#### EXERCISE INSTRUCTIONS
A faithful copy of the entries, without any pictures, is what is needed here.

** Opening DATA SHOWN block **

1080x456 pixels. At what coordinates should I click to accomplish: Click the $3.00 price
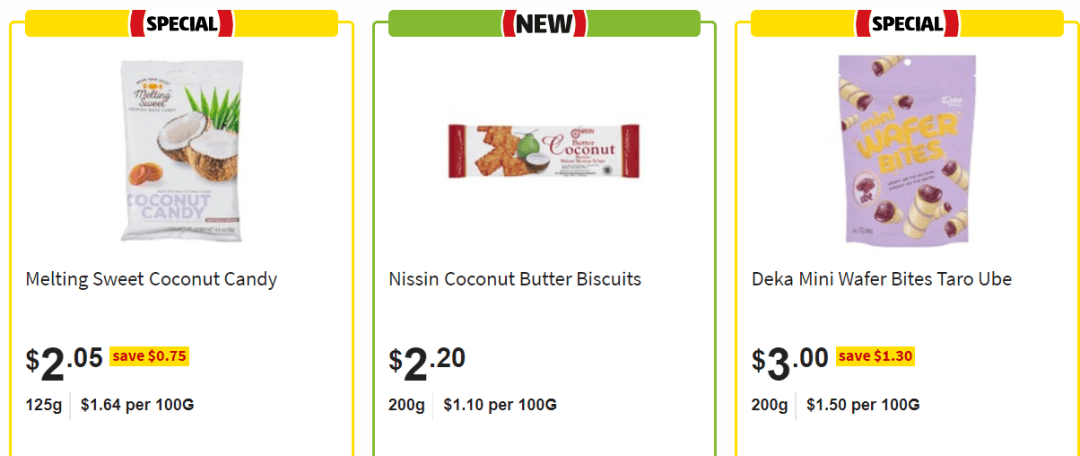(790, 364)
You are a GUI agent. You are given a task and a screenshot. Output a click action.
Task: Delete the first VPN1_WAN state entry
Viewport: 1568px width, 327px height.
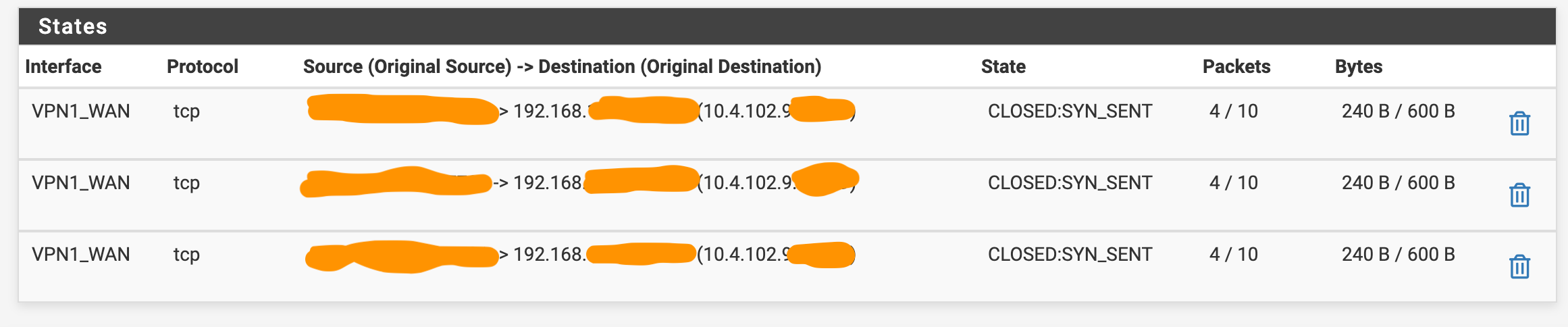coord(1519,124)
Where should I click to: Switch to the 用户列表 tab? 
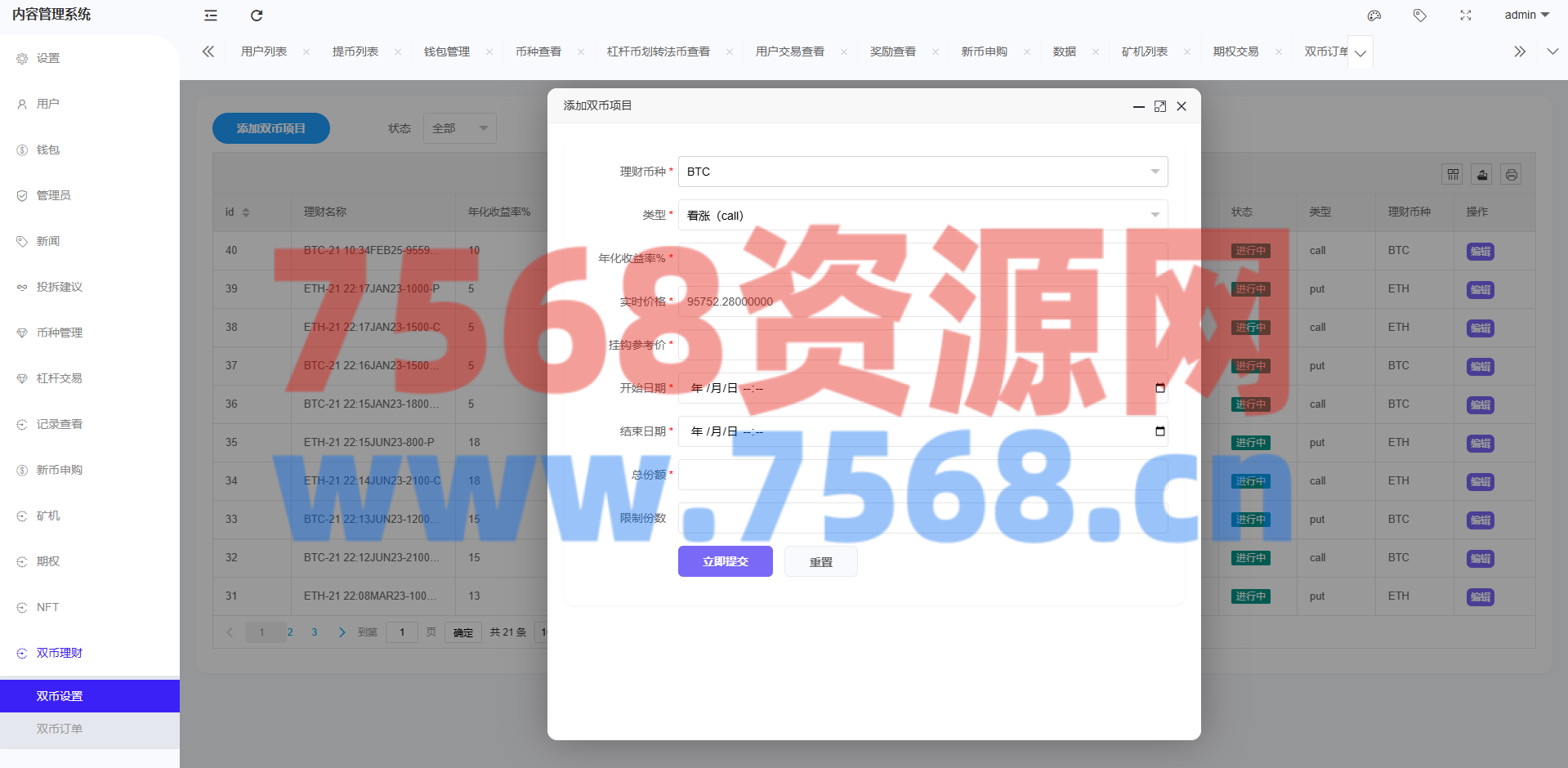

** Closing DATA SHOWN block **

#### YOUR RESPONSE
1080x456 pixels. At what coordinates should I click to accomplish: Click the $3.00 price
(790, 364)
You are a GUI agent. You are given a task and a screenshot. Output a click action.
Task: Delete the first VPN1_WAN state entry
Viewport: 1568px width, 327px height.
coord(1519,124)
Where should I click to: Switch to the 用户列表 tab? 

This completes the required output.